- Born: Albert Jay Lunt 1946 (age 78–79) Niagara Falls, Ontario, Canada
- Education: Mount Allison University BFA Rochester Institute of Technology MFA
- Known for: photographer, teacher, activist

= Evergon =

Canadian artist (born 1946)

Evergon (born Albert Jay Lunt, 1946), also known by the names of his alter-egos Celluloso Evergoni, Egon Brut, and Eve R. Gonzales, is a Canadian artist, teacher and activist. Throughout his career, his work has explored photography and its related forms, including photo-collage, instant photography (discontinued Polaroid), colour photocopying, and holography.

==Career==
Evergon was born in Niagara Falls, Ontario, Canada, studied at Mount Allison University and graduated with a master's degree in fine arts from the Rochester Institute of Technology in 1974.

From the mid-1970s until 1999, Evergon taught in the fine arts program at the University of Ottawa. It was during this time that he established his reputation locally, nationally, and internationally.
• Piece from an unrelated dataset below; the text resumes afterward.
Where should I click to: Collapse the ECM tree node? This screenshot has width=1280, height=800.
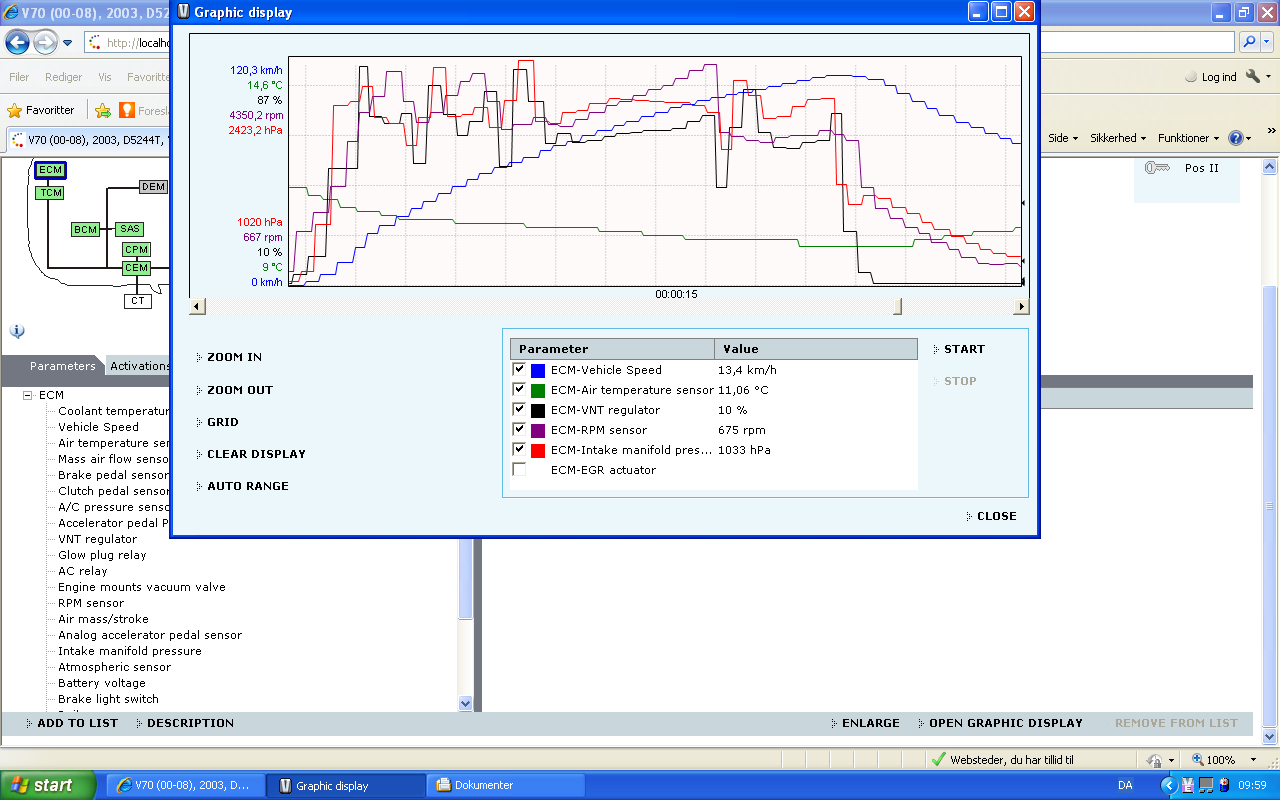click(x=28, y=395)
He taught at the University of Ottawa; Emily Carr School of Art, Vancouver, BC; Brock University, St. Catharines; the Ontario College of Art, Toronto; School of the Art Institute of Chicago, Chicago, IL; Bradford College and the National Museum of Photography, Film and Television, West Yorkshire, England. He retired in 2015 after being Associate Professor of Photography at Concordia University in Montreal, Quebec since 1999. He currently lives and works in Montreal and is a professor emeritus at Concordia University.

== Work ==
Major themes in Evergon's work include personal sexuality, gender construction, aging, and body image. Evergon has described his work as homoerotic and pornographic. His work frequently includes art historical references as well as questioning accepted interpretations of certain canonical art. He was among the artists of the 1960s and 1970s who reacted against of the conventions of studio photography established through the post-World War II period. Since the mid-to late 1970s, he has explored photographic technology in his work.
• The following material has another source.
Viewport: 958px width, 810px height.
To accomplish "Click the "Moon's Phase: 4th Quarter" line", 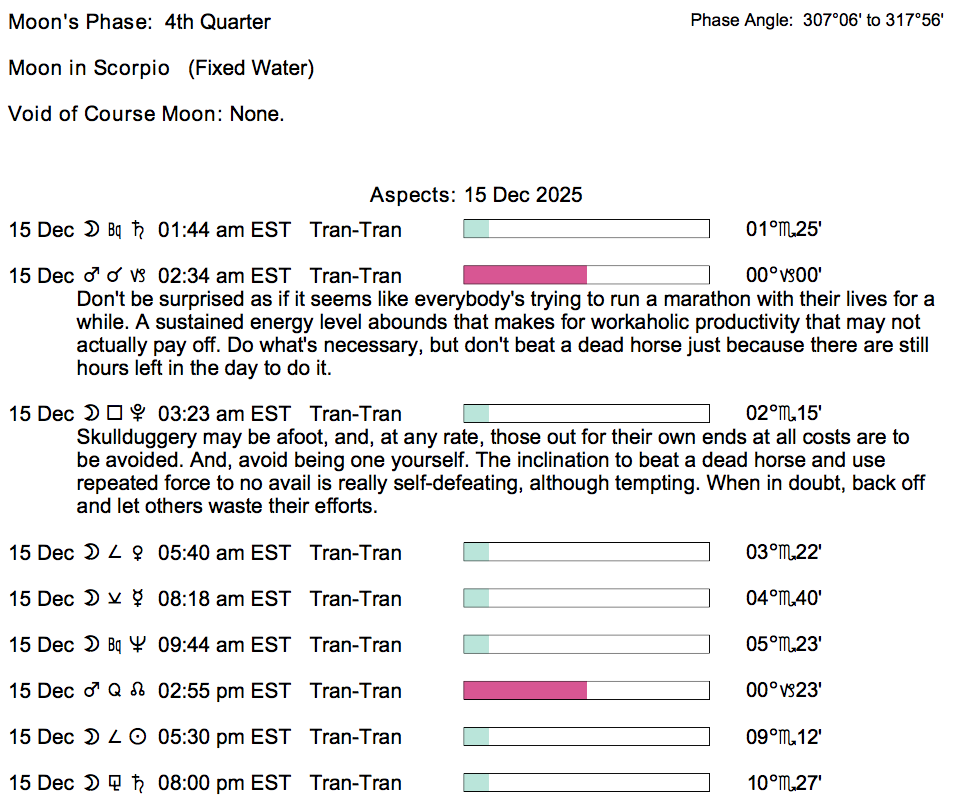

== Selected exhibitions ==
In 1988, the Canadian Museum of Contemporary Photography organized a major retrospective of his work, Evergon: 1971-1987, which was exhibited at the National Gallery of Canada and toured nationally and internationally. In 1994 Evergon was the subjecto of a major solo show at the Ottawa Art Gallery. Through his 1996 five-month residency at the Bradford Photography Fellowship, Evergon exhibited a major solo retrospective at the UK-based National Museum of Photography, Film & Television, which was accompanied by an Evergon 1987-1997 catalogue. In 2022, the Musée national des beaux-arts du Québec presented a major retrospective of his work titled Evergon:Theatres of the Intimate which featured 230 works.
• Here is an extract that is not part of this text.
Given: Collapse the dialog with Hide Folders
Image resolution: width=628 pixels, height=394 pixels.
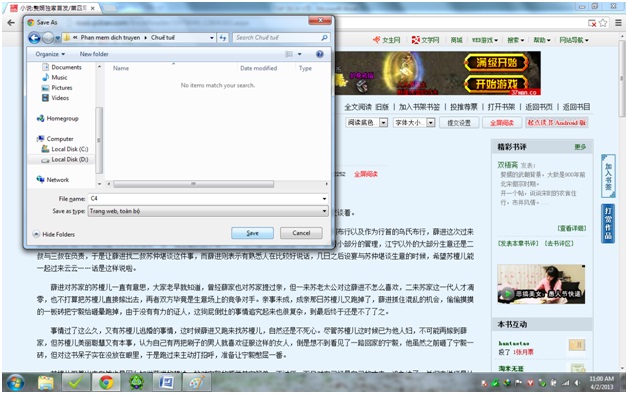Looking at the screenshot, I should click(x=54, y=234).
== Selected public collections ==
His work is included in many public collections, including the Canadian Museum of Contemporary Photography; the National Gallery of Canada; the Edmonton Art Gallery; the Agnes Etherington Art Centre, Kingston; Musée d'art contemporain de Montréal; the Art Institute of Chicago; the International Center of Photography, NY; George Eastman House, Rochester, NY; the Polaroid International Collection, Frankfurt, Germany; Musée de l'Élysée, Lausanne; and many others.

== Awards ==
Evergon's work has been recognized with awards from the Canada Council and Petro-Canada. In 1986, he was the recipient of the Canada Council's Victor Martyn Lynch-Staunton Award for his work with large format photography and in 1990 he received the Petro-Canada's Art and Technology Award for his work in holography.

Awarded the 2023 Governor General's Award in Visual and Media Arts for Artistic Achievement.